After compilation, an OCaml module is basically a record of values (some mutable ones and some that are functions/closures, if needed) paired with an initialisation function. During loading, the record is allocated, the initialisation function is called, and then we are done with that module. The module name now refers to the record.
Unloading the module simply means forgetting the association between the module name and the record. Other parts of the program can still refer to values (and functions) defined in the module, those are not going to disappear.
So the granularity of side effects that are rerun during reloading is the module (allocation of a new record, execution of the initialisation function). Modules that have changed and the whole cone of their reverse dependencies will be reevaluated.
Yes.
It mean that the old version of the module is gone. Either a new version has been provided, or the dependency has disappeared.
Changes in types do not receive any special treatment (as I said, the granularity is the module). There are good reasons to avoid that: OCaml type definitions are not structural, they aren’t even just nominal, they are generative. The action of defining a type is side effectful. Trying to handle changes in any clever way could easily result in breaking modular abstraction.
It is not as bad as it sounds: it means that it is the responsibility of the developer to opt in for a special treatment. This does not have to be built-in Hotcaml. It can safely be built on top of existing primitives, for instance by using some reification of types (e.g. using https://github.com/thierry-martinez/refl or https://github.com/pqwy/tpf), and then automating some of the migration process by defining a compatibility relation between types (by induction on their structure). It is not easy, but orthogonal to the Hotcaml machinery.

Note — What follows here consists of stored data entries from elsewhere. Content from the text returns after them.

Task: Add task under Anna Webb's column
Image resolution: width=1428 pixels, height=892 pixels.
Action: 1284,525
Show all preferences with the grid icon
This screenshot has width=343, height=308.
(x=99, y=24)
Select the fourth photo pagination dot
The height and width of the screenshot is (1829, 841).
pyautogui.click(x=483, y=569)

That being said, a ML-like language designed with reloading in mind would likely do things very differently.
Thanks for the reply!
A couple more questions if I may:
(Above quoted from the readme.) Does this mean that an entrypoint must not end with some blocking call, like
main_loop ()? From a quick glance athotcaml.ml, I seem to understandhotcaml.exewill ensure that the main thread never ends, instead of how this would (I presume) in regular OCaml code be the responsibility of the main app’s entry point?I’m not good at type-theory at all, so just to make sure I got it: after every reload, any types are incompatible with their “previous versions”, regardless if the structure changed or not, yes? (Unless some extra explicit migration is done, e.g. through the libs you linked, or presumably some explicit serialize+deserialize.) Though, I now understand it would also typically probably not be that much of a problem, because any modules depending on the reloaded one will also be reloaded.
Yes, it should not end with a blocking call. This is where “Lwt” comes in handy: it provides an alternative main-loop that allows concurrent and cooperative computations (async/promise/coroutines/,,,).
Yes, types are incompatibles. Even without reload, if you do:
you have two incompatible type t that have the same definition.
Exhibiting an explicit migration function or as you suggest serialization+deserialization is the solution. With the proper framework, this can be done in a rather lightweight way.
The migration function is actually a proof that the types are, in some sense, compatible, and that the user agreed for this compatibility to be exploited (you could also have, for instance, two types that are actually integers but should not be seen as compatible, for instance a delay in seconds and an amount of dollars). It is quite similar to serialize+deserialize, but it can skip the actual transformation and directly share compatible values.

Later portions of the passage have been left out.